**Work order**
Retype the passage of the court opinion on void contracts, starting with "Pfisterer v. Noble, 320" and going on through "the contract void.".

Pfisterer v. Noble, 320 So.2d 383, 385 (Miss.1975). It follows that, the mere fact that the City no longer had an absolute right to eminent domain, which may have prompted 4-County Electric to enter into the Contract, does not render the contract void.
¶ 13. This Court has previously determined contracts void based on fraud and illegality. See, e.g., Dill v. Southern Farm Bureau Life Ins., 797 So.2d 858, 866 (Miss.2001) (stating that if an insurance company proves that it was misled in providing coverage under certain circumstances, it can deny benefits because the insurance contract is void due to fraud); Smith v. Simon, 224 So.2d 565, 566 (Miss.1969)(This Court adjudging that contracts are void only when illegality is clearly shown). We have never, however, found a contract void based on the motivation for entering the contract changing and do not do so here.

**Source data**
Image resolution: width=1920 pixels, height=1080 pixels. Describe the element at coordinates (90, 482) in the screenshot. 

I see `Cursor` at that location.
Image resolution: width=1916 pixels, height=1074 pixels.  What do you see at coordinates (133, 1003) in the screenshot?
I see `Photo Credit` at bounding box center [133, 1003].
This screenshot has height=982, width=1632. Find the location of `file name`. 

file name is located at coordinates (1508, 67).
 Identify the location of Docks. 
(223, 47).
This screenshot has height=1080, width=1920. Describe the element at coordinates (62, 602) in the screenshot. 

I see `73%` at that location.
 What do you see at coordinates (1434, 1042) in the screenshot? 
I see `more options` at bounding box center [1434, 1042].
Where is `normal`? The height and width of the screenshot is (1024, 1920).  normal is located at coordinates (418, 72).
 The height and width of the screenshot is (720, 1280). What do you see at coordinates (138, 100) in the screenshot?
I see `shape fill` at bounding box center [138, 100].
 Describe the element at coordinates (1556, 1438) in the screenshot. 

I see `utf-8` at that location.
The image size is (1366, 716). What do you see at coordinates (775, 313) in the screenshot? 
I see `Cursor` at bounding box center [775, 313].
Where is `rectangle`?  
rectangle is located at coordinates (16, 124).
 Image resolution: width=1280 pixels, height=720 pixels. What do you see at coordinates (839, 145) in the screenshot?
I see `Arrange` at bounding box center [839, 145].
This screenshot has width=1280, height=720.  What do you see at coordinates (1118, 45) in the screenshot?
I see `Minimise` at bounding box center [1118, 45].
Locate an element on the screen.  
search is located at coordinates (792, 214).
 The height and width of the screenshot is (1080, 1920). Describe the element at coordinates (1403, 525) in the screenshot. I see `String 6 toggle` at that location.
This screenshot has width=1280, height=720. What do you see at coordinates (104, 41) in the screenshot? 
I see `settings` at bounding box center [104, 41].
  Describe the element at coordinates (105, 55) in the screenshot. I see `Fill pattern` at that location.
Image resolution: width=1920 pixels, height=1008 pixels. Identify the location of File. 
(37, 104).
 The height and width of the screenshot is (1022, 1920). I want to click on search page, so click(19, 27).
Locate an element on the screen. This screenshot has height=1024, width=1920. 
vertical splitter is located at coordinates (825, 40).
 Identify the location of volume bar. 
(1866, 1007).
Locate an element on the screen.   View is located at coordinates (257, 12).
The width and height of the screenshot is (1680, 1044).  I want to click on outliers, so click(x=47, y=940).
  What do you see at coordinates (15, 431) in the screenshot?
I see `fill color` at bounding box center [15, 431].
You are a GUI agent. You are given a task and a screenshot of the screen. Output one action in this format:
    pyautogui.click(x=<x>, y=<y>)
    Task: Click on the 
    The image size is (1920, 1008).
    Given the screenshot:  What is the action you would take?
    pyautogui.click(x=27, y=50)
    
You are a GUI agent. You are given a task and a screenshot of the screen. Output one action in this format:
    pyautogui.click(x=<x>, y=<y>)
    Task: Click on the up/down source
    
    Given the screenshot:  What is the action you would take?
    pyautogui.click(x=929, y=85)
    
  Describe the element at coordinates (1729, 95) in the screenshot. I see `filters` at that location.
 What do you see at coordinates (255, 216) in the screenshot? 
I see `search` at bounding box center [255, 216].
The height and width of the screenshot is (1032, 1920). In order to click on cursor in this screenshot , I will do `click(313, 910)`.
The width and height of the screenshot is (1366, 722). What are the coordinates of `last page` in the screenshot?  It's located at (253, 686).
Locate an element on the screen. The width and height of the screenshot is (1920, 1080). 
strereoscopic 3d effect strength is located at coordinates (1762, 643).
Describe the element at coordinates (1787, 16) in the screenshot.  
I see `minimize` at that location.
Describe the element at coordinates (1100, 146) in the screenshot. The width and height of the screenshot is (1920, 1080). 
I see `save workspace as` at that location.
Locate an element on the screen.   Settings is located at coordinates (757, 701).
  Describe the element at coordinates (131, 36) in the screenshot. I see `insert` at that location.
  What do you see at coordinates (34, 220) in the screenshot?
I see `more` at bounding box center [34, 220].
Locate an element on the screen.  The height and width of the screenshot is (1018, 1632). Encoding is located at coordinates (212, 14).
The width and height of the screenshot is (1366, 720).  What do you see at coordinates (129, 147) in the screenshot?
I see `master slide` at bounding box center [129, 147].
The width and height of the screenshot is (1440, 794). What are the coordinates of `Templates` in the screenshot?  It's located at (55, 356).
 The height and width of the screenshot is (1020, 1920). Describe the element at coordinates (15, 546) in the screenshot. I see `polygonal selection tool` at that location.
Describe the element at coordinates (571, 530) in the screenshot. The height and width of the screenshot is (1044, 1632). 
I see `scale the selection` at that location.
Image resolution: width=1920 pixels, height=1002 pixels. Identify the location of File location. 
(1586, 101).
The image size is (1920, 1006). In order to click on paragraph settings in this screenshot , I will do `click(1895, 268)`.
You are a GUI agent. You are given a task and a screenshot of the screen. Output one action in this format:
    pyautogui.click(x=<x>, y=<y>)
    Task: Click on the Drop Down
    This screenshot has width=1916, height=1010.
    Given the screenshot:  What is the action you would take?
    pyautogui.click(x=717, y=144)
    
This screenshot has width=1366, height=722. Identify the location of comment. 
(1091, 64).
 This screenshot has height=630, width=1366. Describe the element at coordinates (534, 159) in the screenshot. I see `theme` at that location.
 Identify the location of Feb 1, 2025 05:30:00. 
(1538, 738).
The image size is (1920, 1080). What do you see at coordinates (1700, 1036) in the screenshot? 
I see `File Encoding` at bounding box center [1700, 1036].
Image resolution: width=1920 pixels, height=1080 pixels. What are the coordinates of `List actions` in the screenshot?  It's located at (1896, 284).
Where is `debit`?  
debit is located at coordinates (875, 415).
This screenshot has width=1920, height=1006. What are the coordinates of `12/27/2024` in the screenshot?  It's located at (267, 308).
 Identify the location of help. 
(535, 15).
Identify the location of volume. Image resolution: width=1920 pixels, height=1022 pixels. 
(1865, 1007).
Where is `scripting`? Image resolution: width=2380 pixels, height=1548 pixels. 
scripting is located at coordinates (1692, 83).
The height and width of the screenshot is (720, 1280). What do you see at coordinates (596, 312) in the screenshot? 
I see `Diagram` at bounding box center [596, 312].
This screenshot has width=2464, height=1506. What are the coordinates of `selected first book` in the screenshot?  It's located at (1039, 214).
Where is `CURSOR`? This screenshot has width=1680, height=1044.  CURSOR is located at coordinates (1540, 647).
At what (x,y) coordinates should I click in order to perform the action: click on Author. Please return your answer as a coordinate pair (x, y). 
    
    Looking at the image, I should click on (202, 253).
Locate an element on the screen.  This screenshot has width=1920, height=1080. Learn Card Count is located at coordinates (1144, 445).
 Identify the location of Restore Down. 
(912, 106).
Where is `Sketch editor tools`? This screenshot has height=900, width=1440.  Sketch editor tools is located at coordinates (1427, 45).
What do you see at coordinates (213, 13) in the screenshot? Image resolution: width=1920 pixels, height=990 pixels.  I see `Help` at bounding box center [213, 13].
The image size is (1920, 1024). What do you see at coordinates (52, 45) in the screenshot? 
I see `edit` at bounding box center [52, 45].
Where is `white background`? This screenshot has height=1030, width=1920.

**Task answer**
Pfisterer v. Noble, 320 So.2d 383, 385 (Miss.1975). It follows that, the mere fact that the City no longer had an absolute right to eminent domain, which may have prompted 4-County Electric to enter into the Contract, does not render the contract void.